To discuss and study societal resilience in times of crises, especially when applying a multidisciplinary perspective, a common language based on clear definitions is required. Our definitions of concepts are sufficiently general to cover many different crisis situations, and at the same time specific enough to allow systematic empirical evaluation.

  • Crisis

    We understand a crisis as a critical, non-routine situation for a society which demands immediate attention and action to prevent or mitigate damage to or loss of the well-being of society and its constituent parts when its pillars such as economic prosperity, health, safety, fiscal capacity, democratic institutions, and procedures are threatened. In such a non-routine situation where much is at stake, conventional wisdom and established best practices fail, while decisions have to be made under high levels of uncertainty.

  • Resilience

    We understand resilience as the capacity to absorb, respond to, and recover from crises. In order to evaluate the degree to which a society is resilient it is important to compare its diversion from its initial state, and whether it is able to bounce back or improve. In an ideal case, a crisis serves as an opportunity to move to a post-crisis state that is more favorable than the pre-crisis state. Thus, measures of crucial indicators of wellbeing or stress provide an indication whether society recovers despite the impact of crises (see figure below). Critically, the resilience of any part of society depends on the complex interaction of the perceptions, preferences, and actions of societal actors, and we need to understand and explain the forces that affect these perceptions, preferences, and actions before and during a crisis. These forces can both (i) undermine resilience up to the point where a crisis is triggered and (ii) be amplified by a crisis which reinforces its effects on societal actors.

    The figure below shows different developments of a societal variable (ordinate) over time (abscissa). In all five scenarios, the societal variable initially is at a high level, and we assume that such a high level is desirable from the society’s perspective. When a crisis hits (blue box), the variable may not react at all (scenario 1) or in different ways as exemplified in scenarios 2–5. According to our definition of resilience, the societal variable shows resilience in scenarios 1, 2, and 3 where it either keeps or regains its pre-crisis level or even achieves a higher level post-crisis. In contrast, the societal variable is not resilient in scenarios 4 and 5 where it remains on a lower level or permanently deteriorates post-crisis.

Societal resilience in times of crises

Societal resilience has become a guiding principle for policy planning in Western democratic societies. However, recent events such as the COVID-19 pandemic or economic and political turmoil have underscored the lack of robust theoretical, methodological, and empirical knowledge to explain and improve societal resilience during times of crises. In response to this pressing need, the MCCR strives to investigate societal resilience in times of crises.

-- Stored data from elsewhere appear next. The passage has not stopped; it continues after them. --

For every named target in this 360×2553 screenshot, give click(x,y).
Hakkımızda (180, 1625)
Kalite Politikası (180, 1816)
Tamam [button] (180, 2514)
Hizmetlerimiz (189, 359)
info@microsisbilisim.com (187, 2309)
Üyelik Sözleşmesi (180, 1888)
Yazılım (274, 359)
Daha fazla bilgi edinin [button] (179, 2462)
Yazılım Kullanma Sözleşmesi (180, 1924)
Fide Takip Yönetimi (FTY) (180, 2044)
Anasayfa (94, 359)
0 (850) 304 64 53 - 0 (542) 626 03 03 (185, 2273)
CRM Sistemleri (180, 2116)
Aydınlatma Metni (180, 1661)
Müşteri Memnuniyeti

Investigating resilience of individuals and institutions

Given that societal resilience is determined by the resilience of its constituent elements on the micro level and their interactions, we will investigate the resilience of individuals in various domains of life as well as their complex interactions with each other and with institutions, public policies, and interventions designed to improve societal resilience.

The Mannheim Center for Crisis Research will develop and apply theory-guided empirical approaches to study

  1. the resilience of individuals regarding their health, work situation, and decision-making,
  2. their resilience as citizens in the context of political preferences, perceptions, and beliefs and their interactions with media and politicians, and
  3. the resilience of institutions and the effectiveness of public policies devised to improve societal resilience and their interactions with the resilience of individuals.

Dealing with the complexity of crisis effects

The investigation of the complex effects of crises on societal resilience requires multidisciplinary research and overcoming methodological challenges which result from the highly dynamic development and heterogenous effects of crises. Drawing on the University of Mannheim's excellent economic and social science disciplines, researchers from different fields will collaborate to develop and apply innovative methods for more fine-grained and quicker causal analyses which are necessary to explain societal resilience in times of crises. To achieve this goal, the Mannheim Center for Crisis Research will implement innovative organizational measures that surmount communication barriers between disciplines and establish a common research platform.

Advancing evidence-based policymaking in crises

The research will focus on Germany, although some projects will examine specific aspects of societal resilience in the context of the European Union (EU) and non-EU countries. The Mannheim Center for Crisis Research will provide valuable explanations of societal resilience and advance evidence-based policymaking in times of crises.